- WHAT IS NEEDED
Images excluded, return every record exactly as it reads.
- - -
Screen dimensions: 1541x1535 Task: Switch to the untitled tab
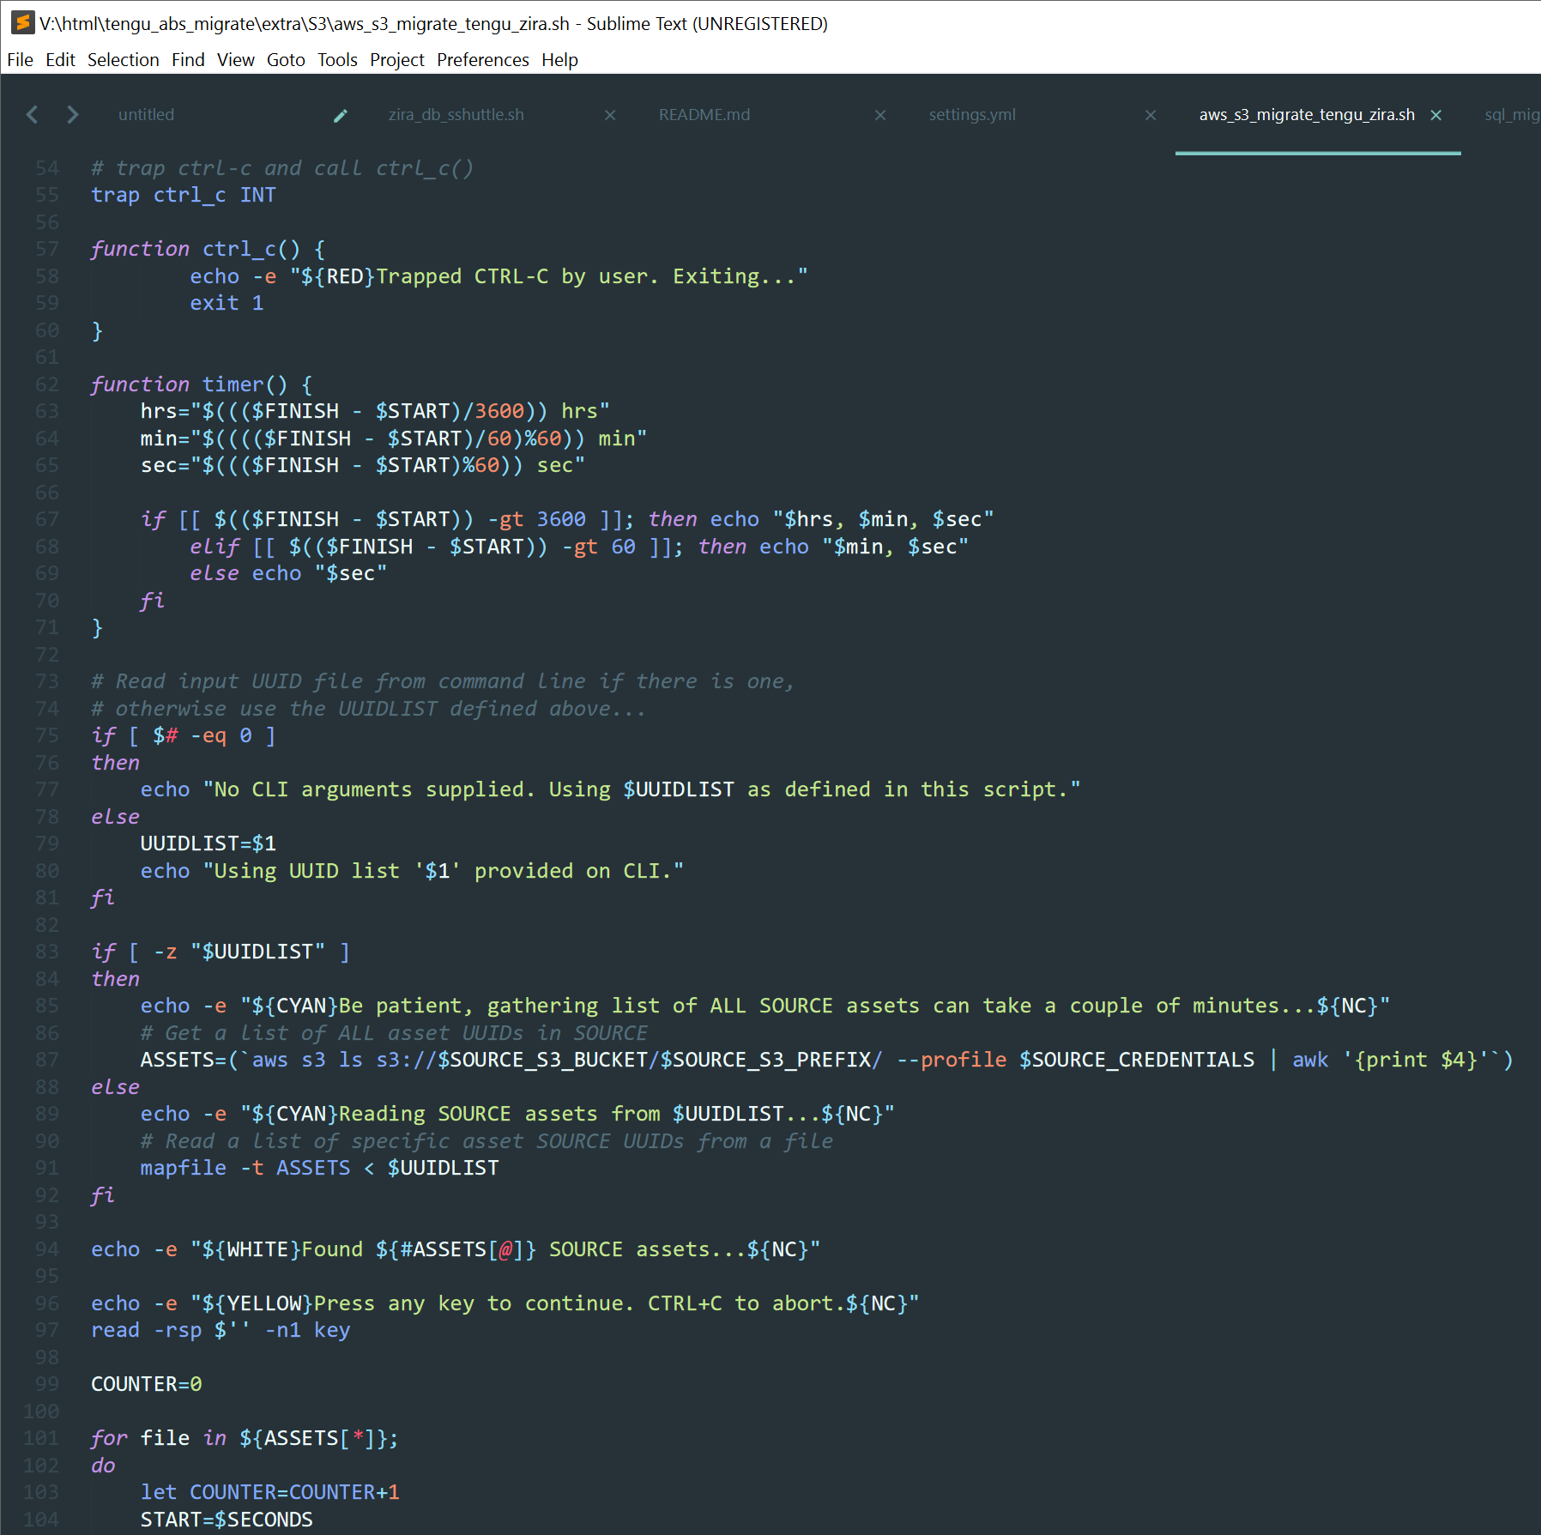pos(146,114)
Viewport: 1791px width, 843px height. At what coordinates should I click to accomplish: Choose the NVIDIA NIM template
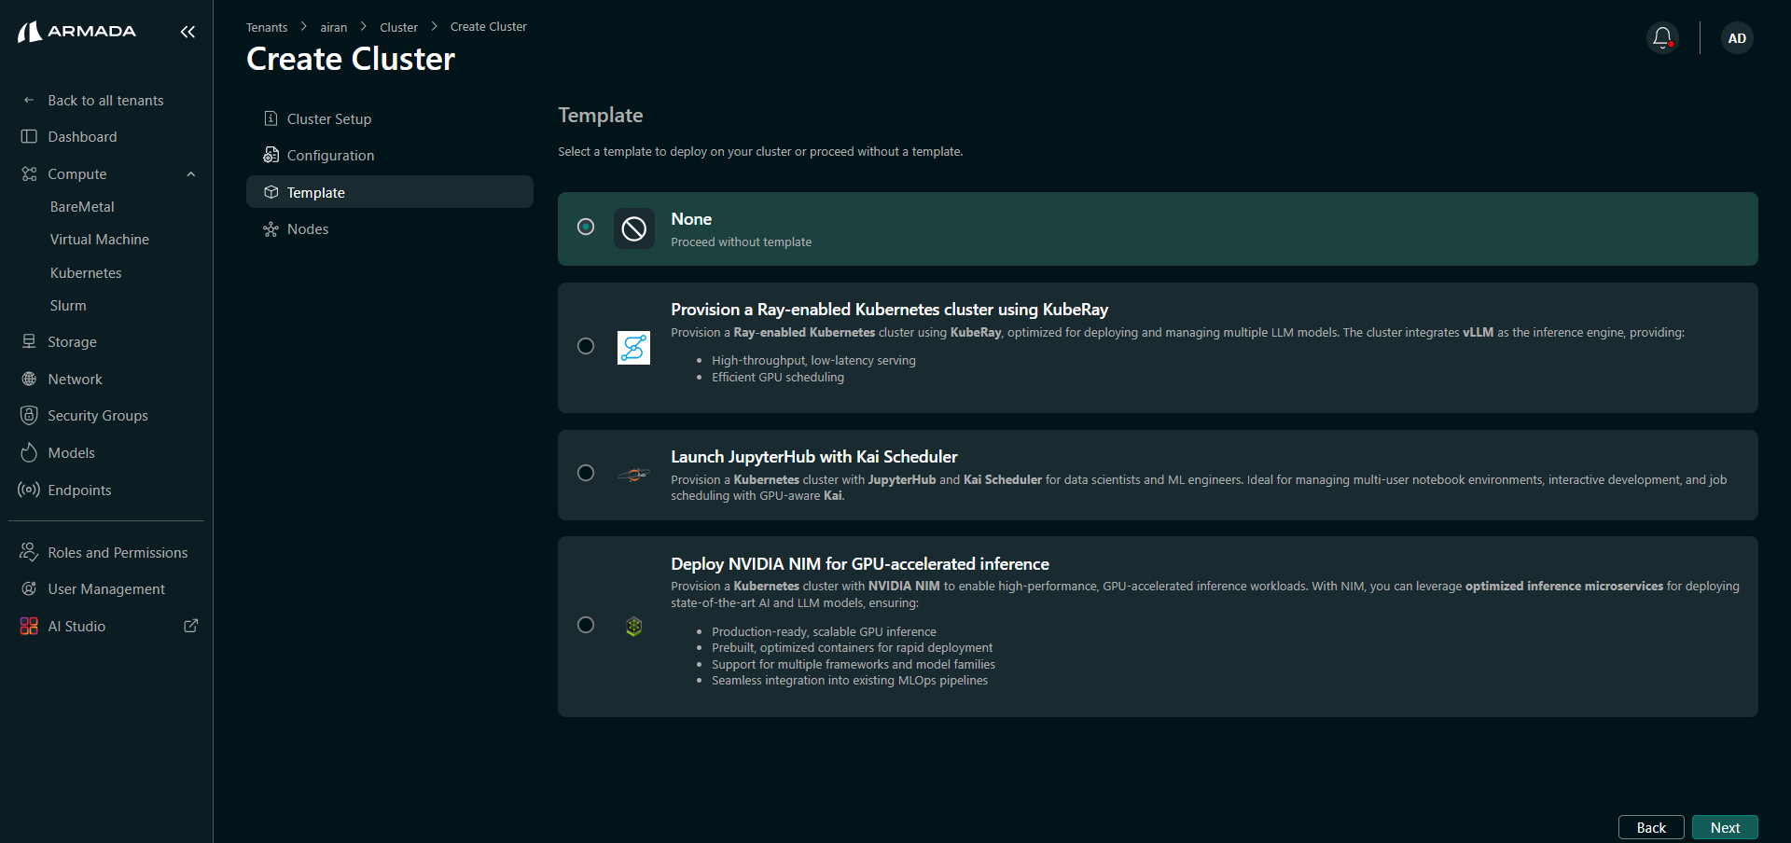586,625
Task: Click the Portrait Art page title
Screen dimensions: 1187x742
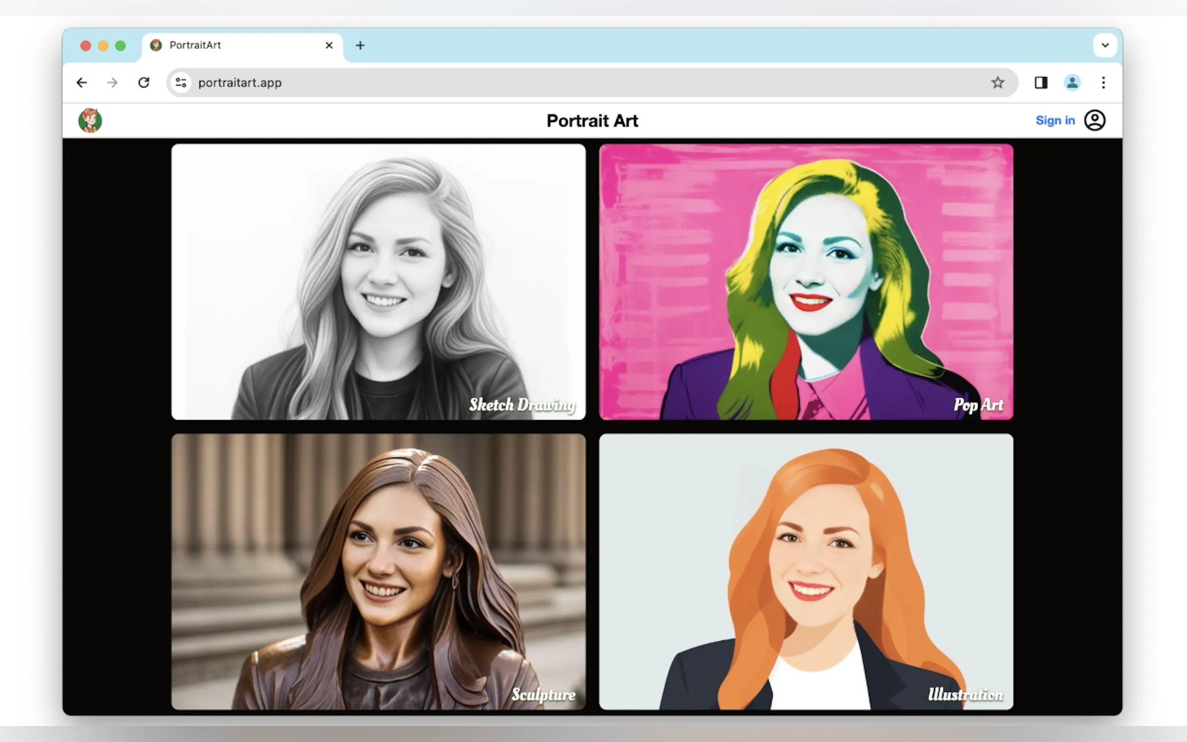Action: click(x=592, y=121)
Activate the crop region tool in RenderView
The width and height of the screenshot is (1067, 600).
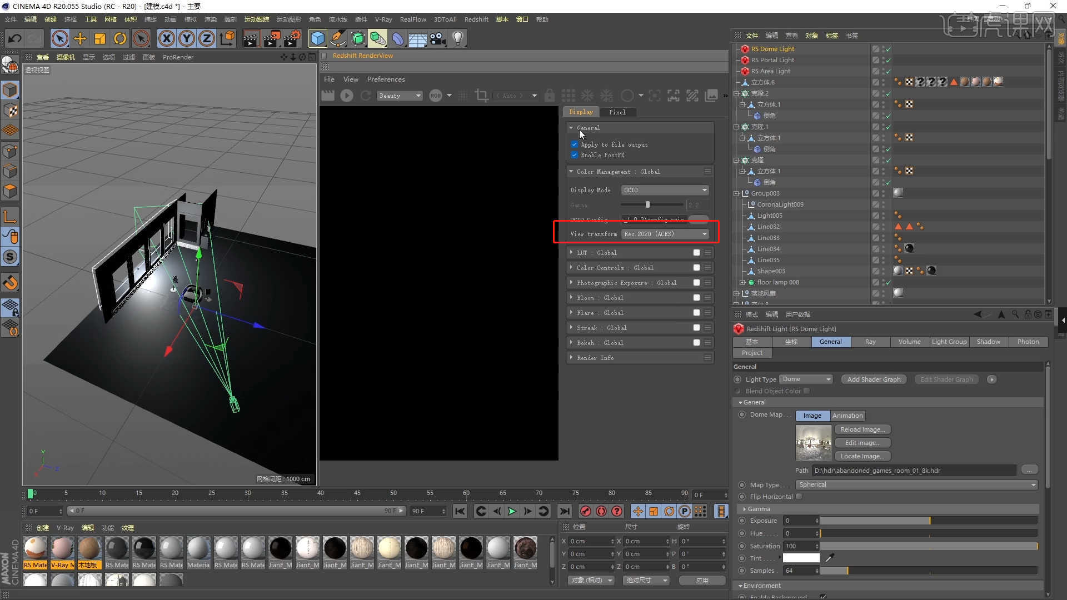[481, 95]
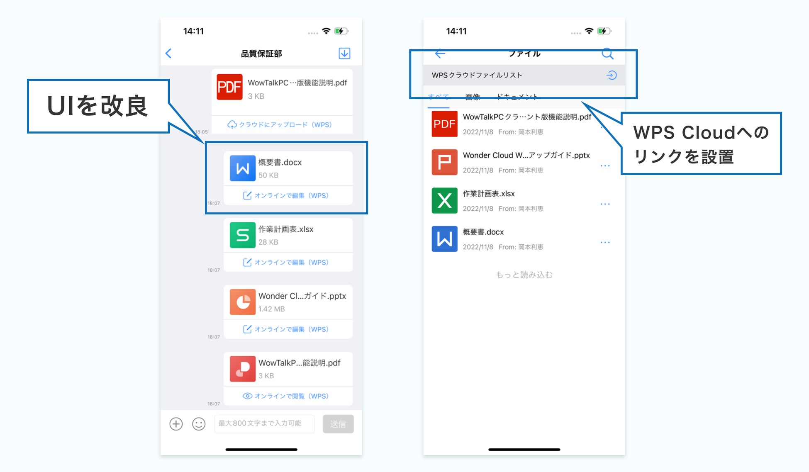Viewport: 809px width, 472px height.
Task: Tap green spreadsheet icon of 作業計画表.xlsx in chat
Action: click(242, 235)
- - -
- RESPONSE TO THE TASK
Screen dimensions: 1541x1535 Task: Switch to the untitled tab
pos(146,114)
Viewport: 1791px width, 843px height. At what coordinates should I click to accomplish: Choose the NVIDIA NIM template
586,625
Task: Click the Portrait Art page title
Screen dimensions: 1187x742
Action: click(x=592, y=121)
Activate the crop region tool in RenderView
The width and height of the screenshot is (1067, 600).
[481, 95]
Viewport: 809px width, 472px height.
Task: Tap green spreadsheet icon of 作業計画表.xlsx in chat
Action: click(242, 235)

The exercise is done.